Se dio la vuelta para ver llegar otro tronco y, cuando puso las manos sobre él, escuchó su nombre por encima del ruido de la sierra, ahora a sus espaldas. Eso significaba que sería la cuarta o la quinta vez que el jefe repetía su nombre. Suspiró, se incorporó y echó a andar hacia la oficina. Aunque su atención estaba fija en las anticuadas paredes prefabricadas que columbraban la escalera de hierro, él se sabía objeto de muchas miradas, pensamientos que le acompañaban; sensaciones de apoyo y ánimo se vertían sobre él desde todos los puestos de trabajo, en víspera del duro momento que le aguardaba.
Su nombre multiplicado a la potencia de un grito retumbó un instante por encima del zumbido de los aparatos eléctricos y fue engullido con la misma velocidad. Otra llamada –pensó– y a cada llamada, más furioso. Recordó cuando intentaron echar al viejo Pedro. La secretaria del jefe dimitió y consiguió poner una carta de recomendación de la nueva empresa en su expediente. Pedro ya no tiene problemas por llegar tarde al trabajo.
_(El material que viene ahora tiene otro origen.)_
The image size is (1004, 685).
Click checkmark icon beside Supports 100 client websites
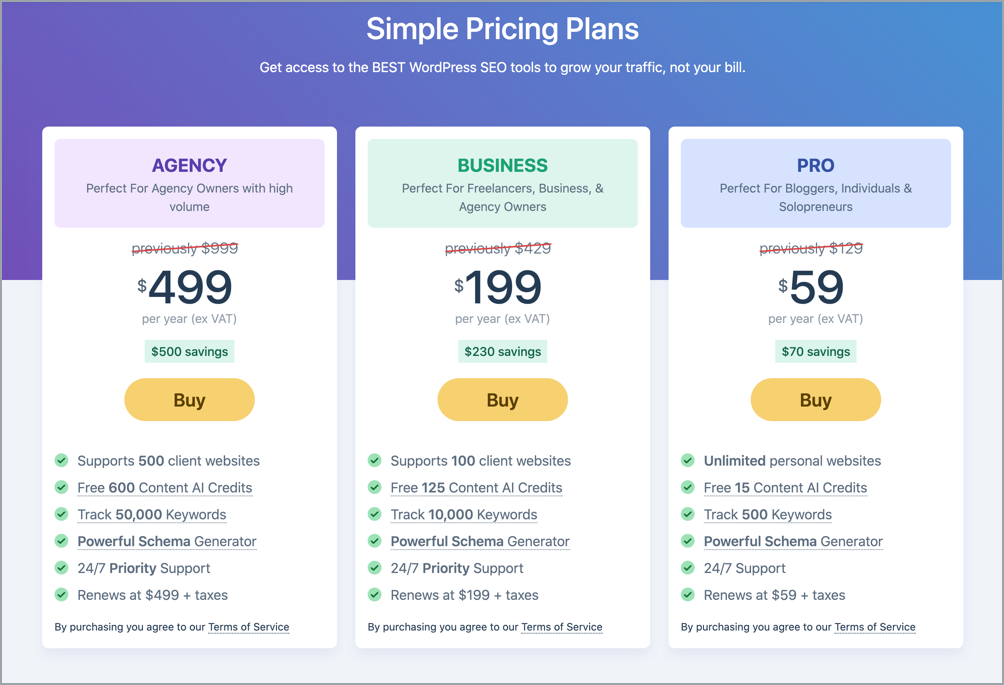click(375, 460)
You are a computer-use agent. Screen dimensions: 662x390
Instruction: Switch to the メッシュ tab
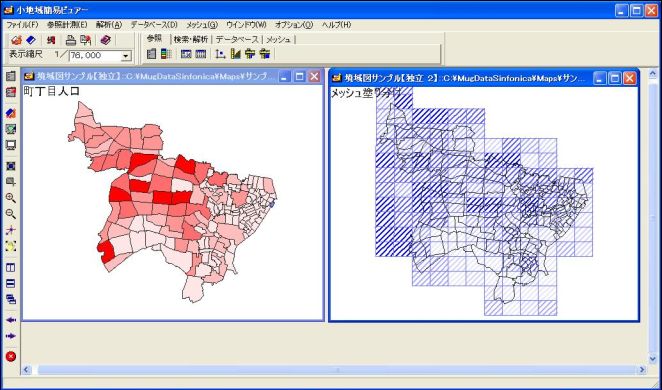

Detuvo sus pasos delante de la puerta de madera, casi sin pulir, que separaba el despacho del resto de la fábrica, y respiró hondo. Lo mejor será entrar en firme –su lengua saboreó ese pensamiento y se lo tragó–. Apartó sus cabellos castaños detrás de la oreja y accionó el picaporte redondo con un gesto decidido. O lo intentó. Probó una vez más pero la puerta se negaba a ceder.
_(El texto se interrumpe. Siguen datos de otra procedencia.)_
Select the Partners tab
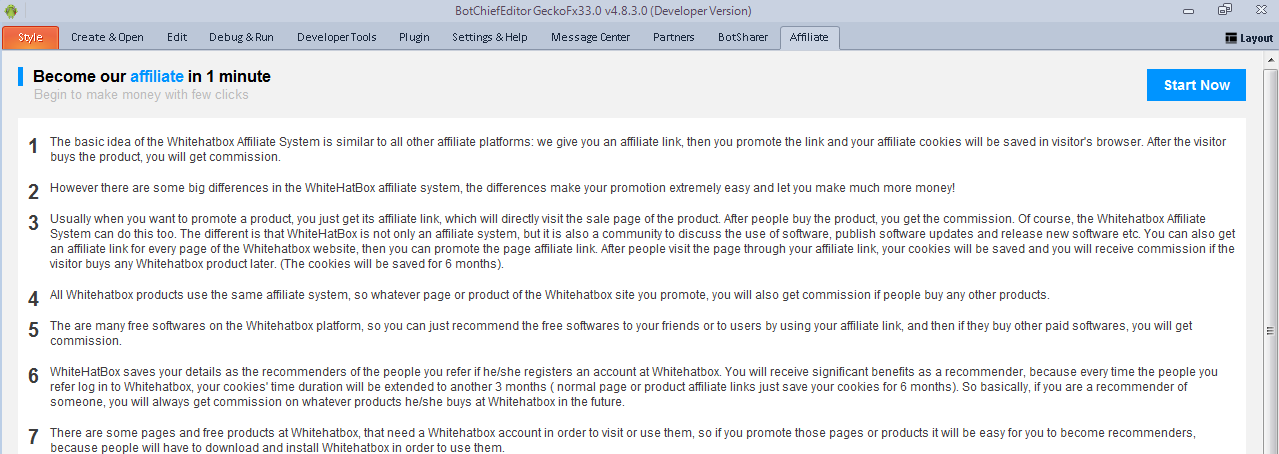The image size is (1279, 454). (674, 37)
Empezó a sentirse inquieto. Algo no marchaba bien. El jefe nunca ponía el pestillo de la puerta porque eso le obligaría a levantarse del cómodo sillón de cuero que la nueva dirección le había concedido. Golpeó la madera dos veces con los nudillos y una ligera nube de serrín se desprendió de la puerta. Su nombre, en versión grito espeluznante, fue la única respuesta que obtuvo. Golpeó de nuevo con más fuerza y, como ya no oía nada, llamó al jefe de un grito.
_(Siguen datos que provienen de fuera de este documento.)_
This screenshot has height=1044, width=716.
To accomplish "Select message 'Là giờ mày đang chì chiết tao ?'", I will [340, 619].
El ruido de las sierras eléctricas empezó a parecerle insoportable, le taladraba los oídos hasta el interior de su cráneo. Volvió a golpear la puerta, volvió a gritar. No recibió respuesta. Notaba cómo las gotas de sudor frío se deslizaban entre las palmas de sus manos enguantadas. Un nuevo grito desde el interior le convenció de lo que debía hacer.
Retrocedió dos pasos y lanzó su delgado cuerpo contra la puerta. La delgada hoja de madera se deshizo ante la embestida y Jonás entró en la habitación, tropezando consigo mismo entre esquirlas de madera. Cuando se incorporó, la visión del despacho paralizó todo su cuerpo.
De espaldas a él, un hombre rubio estaba sentado donde antes se sostenían las columnas de papel sobre la mesa. Todo lo que estaba sobre ella, se hallaba ahora desperdigado por el suelo. Por encima de sus hombros, cubiertos solamente por una camiseta interior, los ojos azules del extraño estaban fijos sobre Jonás. Su pelo rubio se mezclaba con los destellos procedentes de los aretes que colgaban de su oreja; su piel, ligeramente más pálida de lo habitual, parecía una prolongación de sus cabellos y se dirigía hacia…
Su jefe, recostado en su sillón como le recordaba Jonás, tenía la cabeza echada hacia atrás y escupía sangre y sonidos antinaturales, a medida que el extraño, de unos treinta y pocos años, tensaba o soltaba las cuerdas vocales que mantenía sujetas con los dedos. Algunas veces, tiraba tanto que se podían ver los tendones sobresaliendo por la herida desgarrada de la garganta.
Con una nueva sonrisa –debido seguramente a mi expresión, como dedujo más tarde Jonás– el extraño dio una patada en el pecho del moribundo. Con una compulsión, los pulmones se hincharon y, apoyando el pié sobre el vientre y arqueando los dedos introducidos en la garganta, el jefe comenzó a decir su nombre, una y otra vez. Una y otra vez.